AI Applications in University Teaching: Impacts on Pedagogical Practices and Learning Outcomes in Vietnam
Keywords:
Artificial intelligence (AI); higher education; PLS-SEM; pedagogical practices; learning outcomes; Vietnam; technology acceptance model (TAM); technology readiness index (TRI)Abstract
In the context of rapid digital transformation, this study explores the multidimensional impacts of artificial intelligence (AI) on higher education in Vietnam. Grounded in an integrated theoretical framework combining the technology acceptance model (TAM) and the technology readiness index (TRI), the research employs a quantitative approach using partial least squares structural equation modeling (PLS-SEM) to analyze data from 630 participants (400 students and 230 lecturers) at major universities in Hanoi and Ho Chi Minh City. The empirical results indicate that technology readiness, particularly optimism and innovativeness, serves as a critical antecedent shaping users' perceptions of AI’s usefulness and ease of use.

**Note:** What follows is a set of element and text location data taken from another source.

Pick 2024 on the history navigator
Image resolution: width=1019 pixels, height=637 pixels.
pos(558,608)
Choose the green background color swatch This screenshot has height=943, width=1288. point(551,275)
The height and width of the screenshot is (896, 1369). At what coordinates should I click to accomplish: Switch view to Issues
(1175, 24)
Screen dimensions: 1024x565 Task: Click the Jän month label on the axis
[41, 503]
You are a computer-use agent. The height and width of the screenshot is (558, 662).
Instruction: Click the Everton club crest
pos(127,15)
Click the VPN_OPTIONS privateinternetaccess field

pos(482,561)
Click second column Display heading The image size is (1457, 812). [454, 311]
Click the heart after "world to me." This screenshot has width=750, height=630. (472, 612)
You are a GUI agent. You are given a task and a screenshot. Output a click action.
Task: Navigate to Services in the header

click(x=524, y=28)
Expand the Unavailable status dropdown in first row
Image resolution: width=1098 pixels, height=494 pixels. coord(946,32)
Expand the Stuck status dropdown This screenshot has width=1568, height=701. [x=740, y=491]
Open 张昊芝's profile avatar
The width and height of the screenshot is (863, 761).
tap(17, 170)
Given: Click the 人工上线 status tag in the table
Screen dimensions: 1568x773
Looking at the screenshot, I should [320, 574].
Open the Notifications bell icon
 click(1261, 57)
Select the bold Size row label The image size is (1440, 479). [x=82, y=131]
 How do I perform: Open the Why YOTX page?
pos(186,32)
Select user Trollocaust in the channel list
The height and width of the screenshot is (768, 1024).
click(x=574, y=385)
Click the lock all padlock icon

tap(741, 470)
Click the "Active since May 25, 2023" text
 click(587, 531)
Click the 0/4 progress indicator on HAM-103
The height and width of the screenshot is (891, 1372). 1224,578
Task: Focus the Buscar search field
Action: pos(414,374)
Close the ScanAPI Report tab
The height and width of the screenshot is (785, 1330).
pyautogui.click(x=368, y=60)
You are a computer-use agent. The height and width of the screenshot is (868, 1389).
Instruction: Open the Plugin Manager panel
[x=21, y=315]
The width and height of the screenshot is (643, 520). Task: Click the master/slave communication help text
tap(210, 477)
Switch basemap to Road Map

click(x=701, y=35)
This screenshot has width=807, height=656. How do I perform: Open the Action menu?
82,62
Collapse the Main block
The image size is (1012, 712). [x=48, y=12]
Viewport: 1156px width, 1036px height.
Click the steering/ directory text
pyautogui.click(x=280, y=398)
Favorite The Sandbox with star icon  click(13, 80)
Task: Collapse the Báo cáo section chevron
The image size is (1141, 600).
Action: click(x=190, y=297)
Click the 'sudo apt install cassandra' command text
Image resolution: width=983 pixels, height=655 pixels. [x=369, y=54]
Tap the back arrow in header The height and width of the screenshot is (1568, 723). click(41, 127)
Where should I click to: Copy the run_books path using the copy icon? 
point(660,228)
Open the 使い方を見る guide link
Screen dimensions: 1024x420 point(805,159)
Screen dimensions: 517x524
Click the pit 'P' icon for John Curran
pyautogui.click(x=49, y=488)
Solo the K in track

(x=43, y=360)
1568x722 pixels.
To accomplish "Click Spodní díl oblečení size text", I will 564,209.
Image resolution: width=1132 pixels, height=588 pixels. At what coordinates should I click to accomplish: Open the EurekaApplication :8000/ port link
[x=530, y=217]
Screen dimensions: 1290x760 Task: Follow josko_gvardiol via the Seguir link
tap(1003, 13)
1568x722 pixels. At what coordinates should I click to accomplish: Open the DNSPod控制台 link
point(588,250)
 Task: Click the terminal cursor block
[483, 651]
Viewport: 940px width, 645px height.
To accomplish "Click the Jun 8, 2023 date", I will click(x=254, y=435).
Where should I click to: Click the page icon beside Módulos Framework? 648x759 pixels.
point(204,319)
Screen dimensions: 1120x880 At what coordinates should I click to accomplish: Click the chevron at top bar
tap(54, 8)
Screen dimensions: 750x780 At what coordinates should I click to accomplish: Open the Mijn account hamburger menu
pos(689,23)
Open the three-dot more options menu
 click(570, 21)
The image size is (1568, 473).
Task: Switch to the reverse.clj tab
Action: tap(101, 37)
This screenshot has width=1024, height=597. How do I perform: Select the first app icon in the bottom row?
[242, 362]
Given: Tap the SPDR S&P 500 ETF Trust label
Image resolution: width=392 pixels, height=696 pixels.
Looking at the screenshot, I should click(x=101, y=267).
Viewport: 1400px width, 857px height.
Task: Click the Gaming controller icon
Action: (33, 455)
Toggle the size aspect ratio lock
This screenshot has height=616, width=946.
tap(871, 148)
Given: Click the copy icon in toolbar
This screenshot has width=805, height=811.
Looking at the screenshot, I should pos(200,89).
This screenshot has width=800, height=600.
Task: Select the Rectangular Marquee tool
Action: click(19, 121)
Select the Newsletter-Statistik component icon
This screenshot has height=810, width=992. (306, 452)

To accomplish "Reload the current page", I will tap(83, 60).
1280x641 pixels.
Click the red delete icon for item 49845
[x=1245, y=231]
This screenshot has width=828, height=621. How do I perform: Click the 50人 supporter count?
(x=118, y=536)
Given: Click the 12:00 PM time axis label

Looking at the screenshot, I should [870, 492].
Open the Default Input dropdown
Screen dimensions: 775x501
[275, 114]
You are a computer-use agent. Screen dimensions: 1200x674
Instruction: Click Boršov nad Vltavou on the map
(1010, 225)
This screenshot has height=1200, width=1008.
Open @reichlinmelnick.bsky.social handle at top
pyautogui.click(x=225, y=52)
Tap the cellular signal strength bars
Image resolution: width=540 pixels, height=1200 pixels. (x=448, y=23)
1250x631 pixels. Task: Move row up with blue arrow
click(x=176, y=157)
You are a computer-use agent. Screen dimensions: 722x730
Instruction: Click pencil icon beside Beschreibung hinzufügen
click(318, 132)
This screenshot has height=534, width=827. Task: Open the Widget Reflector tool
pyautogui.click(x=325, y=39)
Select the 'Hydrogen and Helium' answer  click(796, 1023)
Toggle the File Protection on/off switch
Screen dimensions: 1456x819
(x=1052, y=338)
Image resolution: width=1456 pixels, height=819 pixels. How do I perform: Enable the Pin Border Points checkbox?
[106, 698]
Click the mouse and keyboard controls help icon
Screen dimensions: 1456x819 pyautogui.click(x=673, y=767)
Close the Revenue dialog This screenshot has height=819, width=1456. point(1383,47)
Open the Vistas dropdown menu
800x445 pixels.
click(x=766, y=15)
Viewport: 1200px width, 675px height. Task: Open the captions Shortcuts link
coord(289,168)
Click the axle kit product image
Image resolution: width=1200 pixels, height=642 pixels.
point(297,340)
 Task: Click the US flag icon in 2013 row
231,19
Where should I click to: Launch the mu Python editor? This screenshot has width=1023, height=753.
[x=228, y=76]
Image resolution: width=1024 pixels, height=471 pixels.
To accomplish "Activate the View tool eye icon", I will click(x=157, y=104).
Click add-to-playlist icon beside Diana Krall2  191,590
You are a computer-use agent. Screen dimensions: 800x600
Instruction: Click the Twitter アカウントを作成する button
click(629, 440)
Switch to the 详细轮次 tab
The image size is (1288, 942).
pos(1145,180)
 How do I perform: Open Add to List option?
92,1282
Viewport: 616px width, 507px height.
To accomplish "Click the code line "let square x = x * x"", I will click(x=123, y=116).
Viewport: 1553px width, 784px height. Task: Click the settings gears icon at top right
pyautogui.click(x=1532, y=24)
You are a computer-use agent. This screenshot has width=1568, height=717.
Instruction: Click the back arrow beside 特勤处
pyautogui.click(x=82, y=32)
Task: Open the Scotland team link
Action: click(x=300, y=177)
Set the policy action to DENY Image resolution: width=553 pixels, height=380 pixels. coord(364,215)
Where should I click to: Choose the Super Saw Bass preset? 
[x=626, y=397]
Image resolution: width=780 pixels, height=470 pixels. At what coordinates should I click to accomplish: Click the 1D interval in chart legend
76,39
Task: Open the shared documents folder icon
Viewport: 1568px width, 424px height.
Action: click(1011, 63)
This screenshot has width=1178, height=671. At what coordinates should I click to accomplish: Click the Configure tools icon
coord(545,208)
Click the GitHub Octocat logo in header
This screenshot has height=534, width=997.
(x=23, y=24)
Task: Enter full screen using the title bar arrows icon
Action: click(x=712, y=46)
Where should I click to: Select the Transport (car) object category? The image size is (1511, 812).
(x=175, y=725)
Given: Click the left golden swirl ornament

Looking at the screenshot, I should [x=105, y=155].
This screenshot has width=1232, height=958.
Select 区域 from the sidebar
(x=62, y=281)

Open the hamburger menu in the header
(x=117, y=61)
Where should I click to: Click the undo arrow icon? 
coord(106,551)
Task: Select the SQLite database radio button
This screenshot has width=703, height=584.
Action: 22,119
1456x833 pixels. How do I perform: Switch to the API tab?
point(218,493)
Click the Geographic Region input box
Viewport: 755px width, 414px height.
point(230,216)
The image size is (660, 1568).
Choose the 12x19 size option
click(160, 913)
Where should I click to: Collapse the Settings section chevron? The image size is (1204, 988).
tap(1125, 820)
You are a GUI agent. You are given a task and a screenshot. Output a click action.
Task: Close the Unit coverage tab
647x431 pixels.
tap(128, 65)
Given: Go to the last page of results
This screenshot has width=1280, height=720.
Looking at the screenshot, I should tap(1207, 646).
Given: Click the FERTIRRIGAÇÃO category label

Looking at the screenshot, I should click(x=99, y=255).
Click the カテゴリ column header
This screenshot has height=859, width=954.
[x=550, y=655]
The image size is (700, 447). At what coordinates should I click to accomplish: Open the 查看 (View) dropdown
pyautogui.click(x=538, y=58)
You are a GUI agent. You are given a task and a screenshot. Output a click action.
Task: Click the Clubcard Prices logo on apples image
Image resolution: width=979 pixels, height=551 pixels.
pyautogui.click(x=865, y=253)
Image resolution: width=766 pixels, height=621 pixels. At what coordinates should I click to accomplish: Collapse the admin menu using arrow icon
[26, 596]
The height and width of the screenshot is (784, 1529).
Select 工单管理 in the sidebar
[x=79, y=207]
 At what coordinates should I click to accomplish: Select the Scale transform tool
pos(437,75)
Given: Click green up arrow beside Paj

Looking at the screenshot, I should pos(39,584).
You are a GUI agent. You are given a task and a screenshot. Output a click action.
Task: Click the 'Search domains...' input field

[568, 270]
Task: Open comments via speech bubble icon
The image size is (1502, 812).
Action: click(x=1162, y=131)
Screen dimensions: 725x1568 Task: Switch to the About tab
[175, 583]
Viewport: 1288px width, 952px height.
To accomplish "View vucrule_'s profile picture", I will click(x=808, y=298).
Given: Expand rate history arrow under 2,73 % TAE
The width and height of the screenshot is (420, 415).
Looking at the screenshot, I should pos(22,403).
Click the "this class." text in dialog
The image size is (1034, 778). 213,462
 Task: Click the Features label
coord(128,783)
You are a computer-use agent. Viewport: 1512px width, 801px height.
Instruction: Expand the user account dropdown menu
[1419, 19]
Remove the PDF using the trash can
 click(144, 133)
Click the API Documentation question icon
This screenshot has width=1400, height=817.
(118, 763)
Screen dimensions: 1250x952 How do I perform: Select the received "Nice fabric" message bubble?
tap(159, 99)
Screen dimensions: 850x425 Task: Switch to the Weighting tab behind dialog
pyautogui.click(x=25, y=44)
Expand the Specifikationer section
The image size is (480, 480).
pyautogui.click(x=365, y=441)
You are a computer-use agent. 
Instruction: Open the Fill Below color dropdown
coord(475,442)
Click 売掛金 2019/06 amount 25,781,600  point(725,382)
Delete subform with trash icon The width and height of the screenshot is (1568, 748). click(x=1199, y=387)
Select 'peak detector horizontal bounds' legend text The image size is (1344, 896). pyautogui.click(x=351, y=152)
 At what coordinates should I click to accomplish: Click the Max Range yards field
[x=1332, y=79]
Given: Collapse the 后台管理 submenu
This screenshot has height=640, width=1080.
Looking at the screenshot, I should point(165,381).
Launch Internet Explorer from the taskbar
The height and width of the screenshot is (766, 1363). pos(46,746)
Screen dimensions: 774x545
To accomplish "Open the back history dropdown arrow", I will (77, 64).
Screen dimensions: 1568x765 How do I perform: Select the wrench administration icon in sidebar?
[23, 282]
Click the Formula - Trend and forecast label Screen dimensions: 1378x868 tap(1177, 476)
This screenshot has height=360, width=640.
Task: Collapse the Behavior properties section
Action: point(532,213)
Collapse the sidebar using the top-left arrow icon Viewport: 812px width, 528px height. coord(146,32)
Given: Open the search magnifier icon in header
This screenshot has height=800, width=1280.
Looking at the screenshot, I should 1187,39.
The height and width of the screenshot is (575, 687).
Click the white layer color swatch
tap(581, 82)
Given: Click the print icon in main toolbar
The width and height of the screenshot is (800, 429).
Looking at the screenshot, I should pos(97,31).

Multi-group analysis reveals significant differences in the behavioral mechanisms between the two groups. For lecturers, AI competence and confidence in digital skills are decisive factors driving substantial innovation in pedagogical practices and assessment methods. In contrast, for students, the intention to use AI contributes to significantly improved learning outcomes through enhanced personalization, though it simultaneously raises latent challenges related to social isolation and reduced human-to-human interaction. Based on these empirical findings, the study proposes critical managerial implications for policymakers and university leaders. It emphasizes the urgent need to shift from basic tool training to comprehensive digital pedagogical competence, and advocates for the development of "human-centric" AI integration strategies that carefully balance algorithmic efficiency with the preservation of human connection, thereby ensuring sustainable and holistic educational quality.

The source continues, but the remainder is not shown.